Not only are simultaneous (rather than contour) implosive clicks possible, i.e. velar (e.g. /[ɠ͡ǀ]/), uvular (/[ʛ͡ǀ]/), and de facto front-closed palatal (/[ʄ͡ǀ]/), but velar implosive clicks are easier to produce than modally voiced clicks. However, they are not attested in any language.

==Percussive consonants==
Consonants may be pronounced without any airstream mechanism. These are a subset of percussive consonants, where sound is generated by one speech organ striking another.
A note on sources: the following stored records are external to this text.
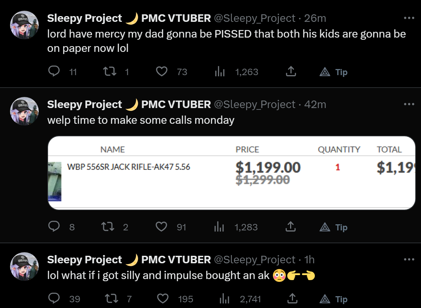Screen dimensions: 421x308
Task: View analytics showing 2,741 views
Action: point(240,299)
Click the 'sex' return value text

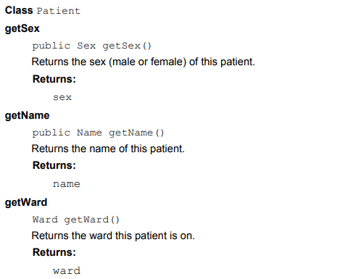(62, 97)
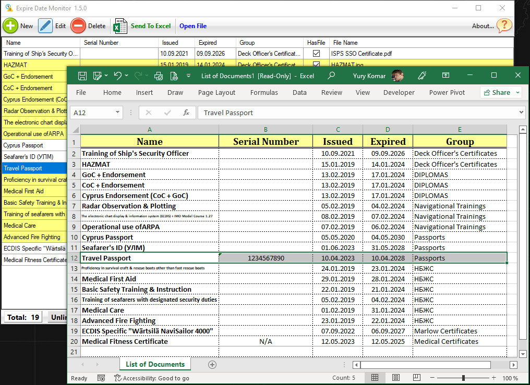The width and height of the screenshot is (530, 385).
Task: Click the About question mark icon
Action: [504, 26]
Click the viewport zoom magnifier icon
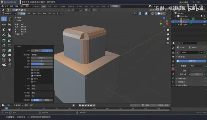This screenshot has width=207, height=120. tap(168, 30)
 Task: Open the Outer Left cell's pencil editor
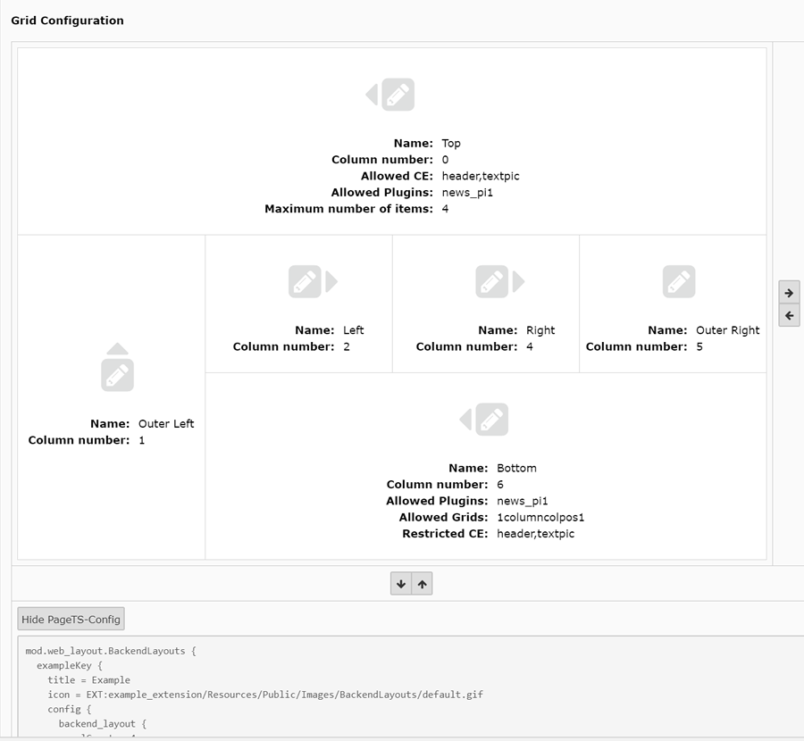tap(118, 375)
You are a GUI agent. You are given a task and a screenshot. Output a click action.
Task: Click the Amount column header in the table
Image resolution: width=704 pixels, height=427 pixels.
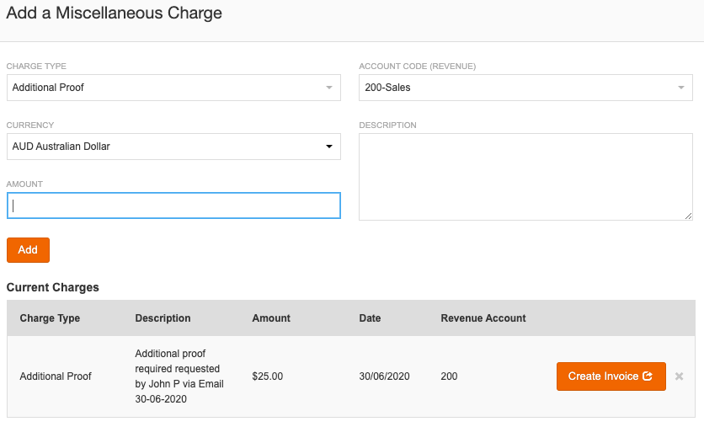coord(271,318)
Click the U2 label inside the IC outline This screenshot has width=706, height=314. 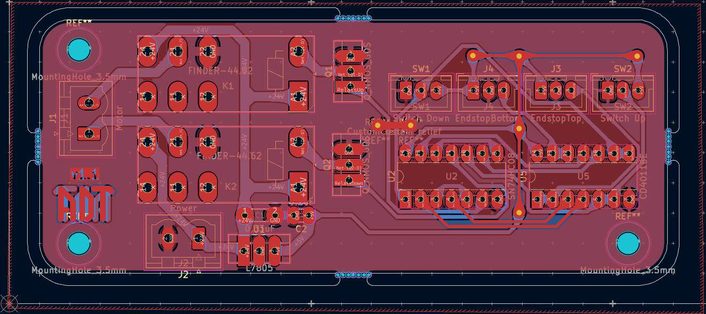[451, 176]
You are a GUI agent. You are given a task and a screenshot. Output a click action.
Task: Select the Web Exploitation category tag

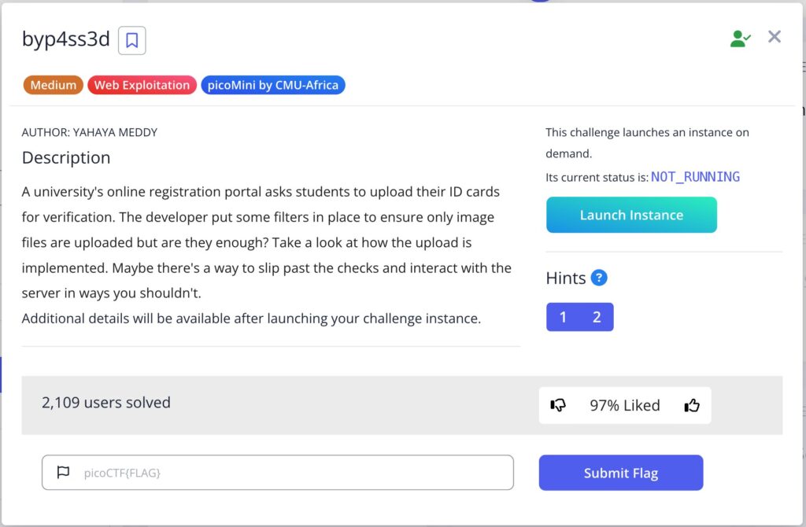coord(142,85)
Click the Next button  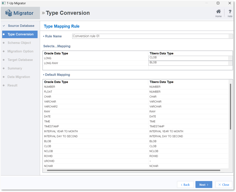[x=204, y=185]
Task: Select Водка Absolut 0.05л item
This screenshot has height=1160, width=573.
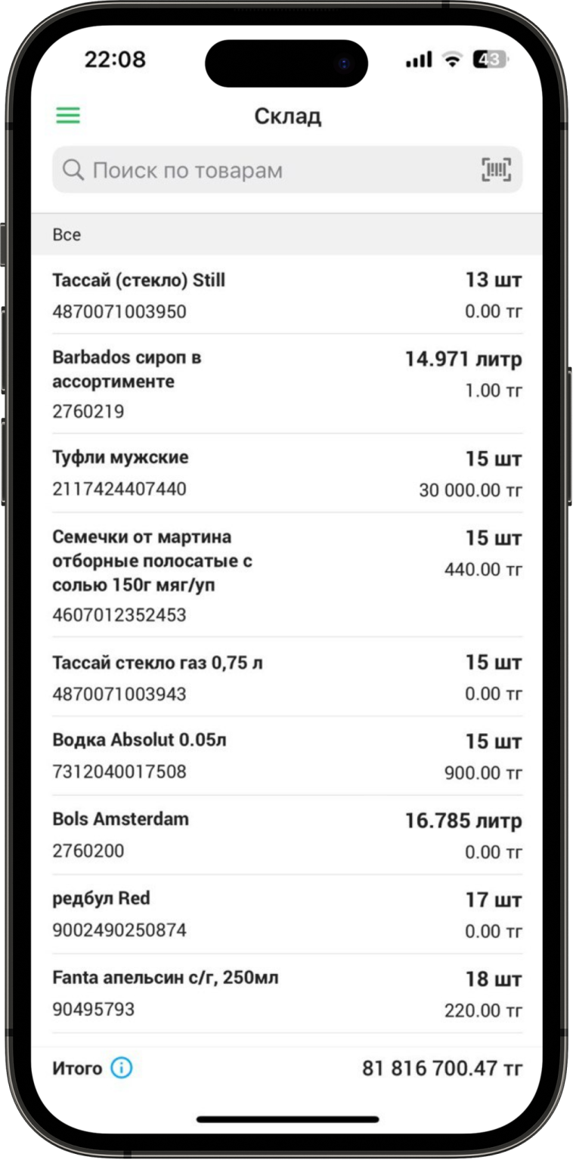Action: 287,756
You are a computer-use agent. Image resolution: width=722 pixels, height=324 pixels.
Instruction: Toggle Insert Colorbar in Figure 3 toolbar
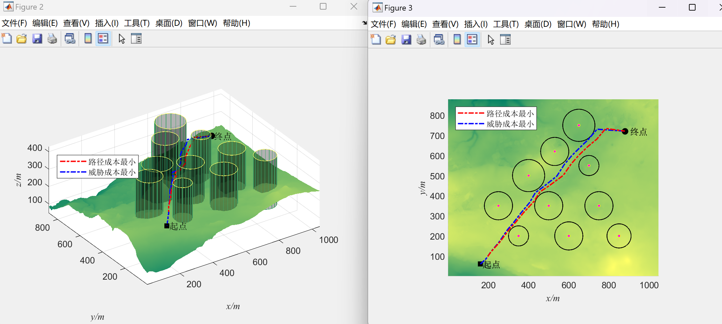pyautogui.click(x=457, y=40)
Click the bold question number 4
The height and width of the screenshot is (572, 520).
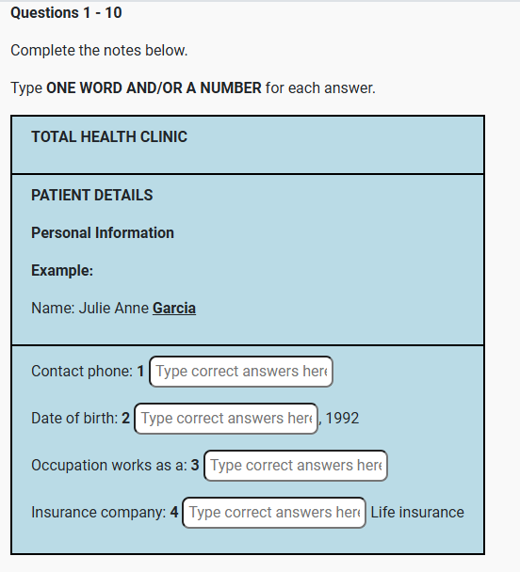click(x=174, y=513)
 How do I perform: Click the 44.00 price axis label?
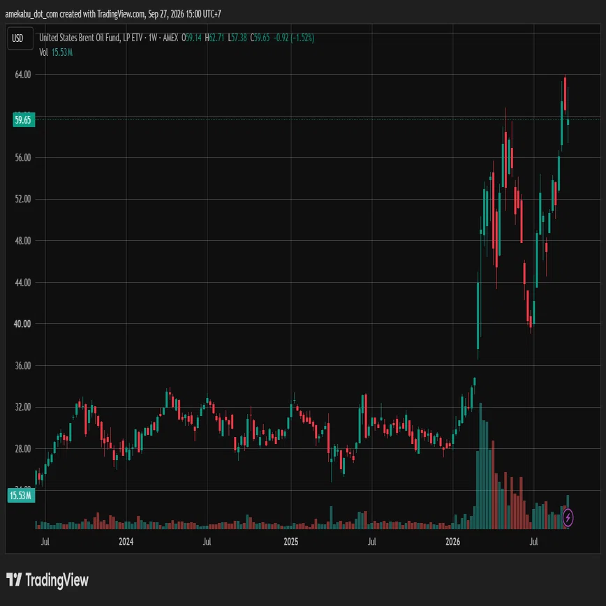tap(23, 283)
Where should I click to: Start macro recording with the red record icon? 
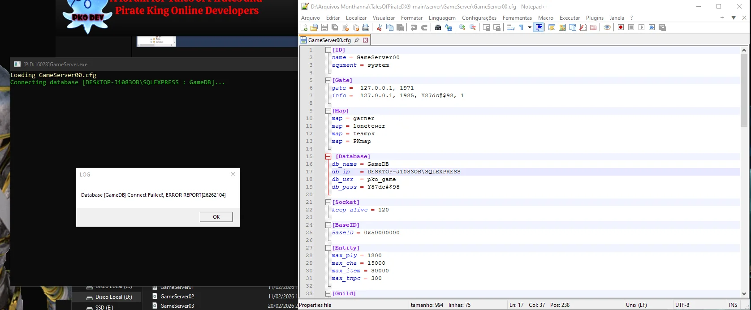point(621,28)
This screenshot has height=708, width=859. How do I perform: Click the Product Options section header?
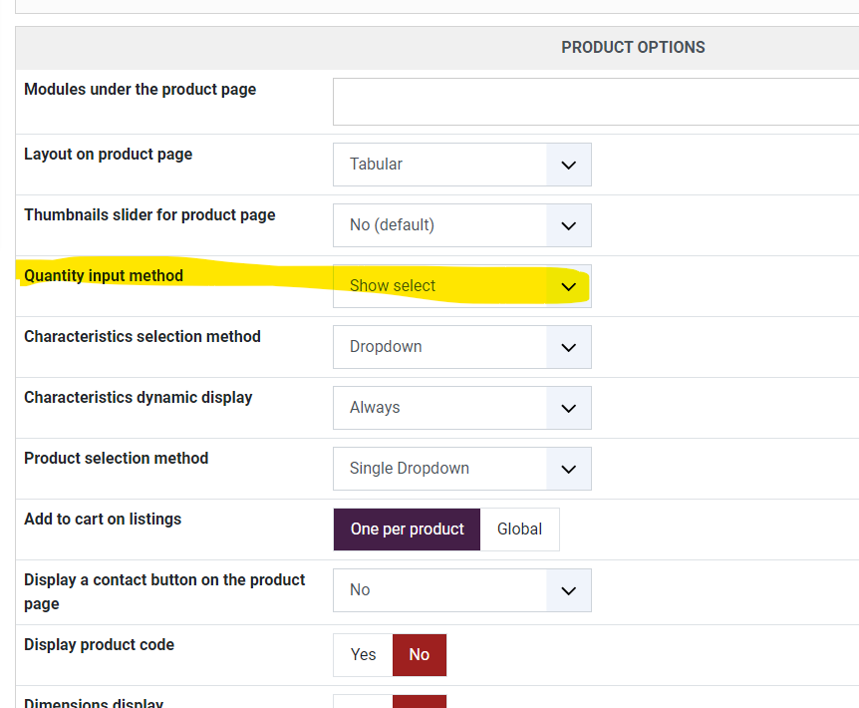tap(633, 48)
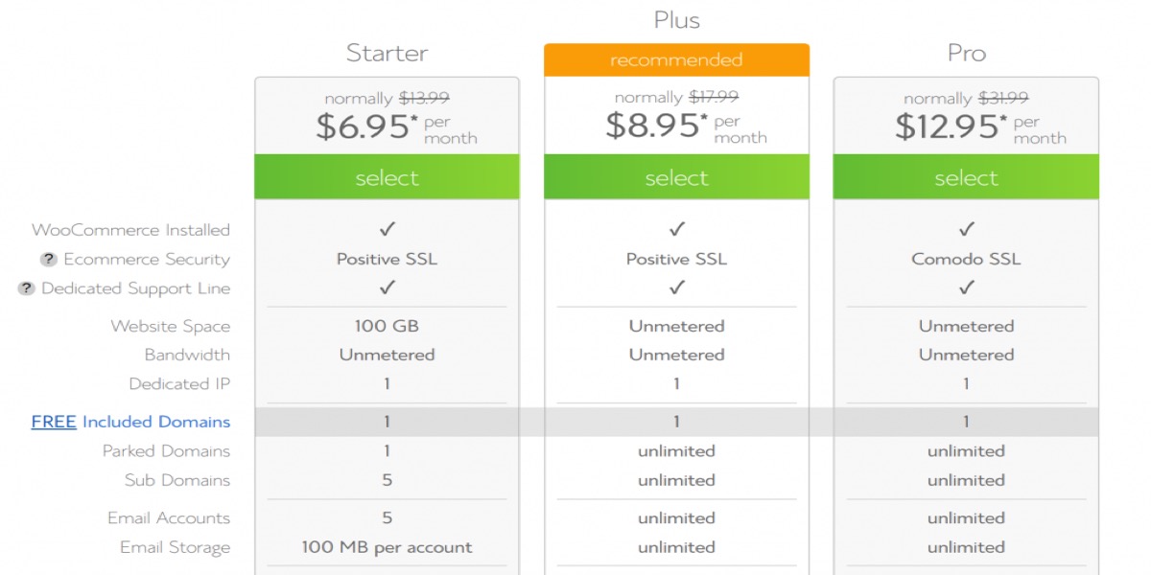
Task: Click the orange recommended banner
Action: (x=676, y=60)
Purely percussive consonants - that is, those without any airstream mechanism - are not phonemic in any known language, though the extensions to the IPA for disordered speech provide symbols for a bilabial percussive /[ʬ]/ (a smack of the lips), a bidental percussive /[ʭ]/ (a gnashing or clashing of the teeth), and a sublaminal (sublingual) lower-alveolar percussive /[¡]/ (a tongue slap).
The only percussive confirmed to be used in normal speech is a tongue slap that appears allophonically in the release of alveolar clicks in the Sandawe language of Tanzania. (See Alveolar click § Percussive release and Palatal click § Percussive release.) There is also a speech register in Pirahã in which the tongue is released from a lateral flap /[ɺ]/ to make a sublaminal strike of the lower lip /[¡᫥]/. (See labiolingual consonant.)

Percussive consonants
| Bilabial | Bidental | Sublingual |
|---|---|---|
| ʬ^{ⓘ} | ʭ^{ⓘ} | ¡^{ⓘ} |

Tap and flap consonants in general are described as percussive sounds, but in an articulatory sense; the airstream mechanism is still pulmonic because the sound is generated by a (percussive) interruption of a pulmonic airflow.
The abrupt releases of other pulmonic consonants have also been described as percussive, for example the audible velar release often heard in a velar nasal before a vowel, /[ŋᶢ]/.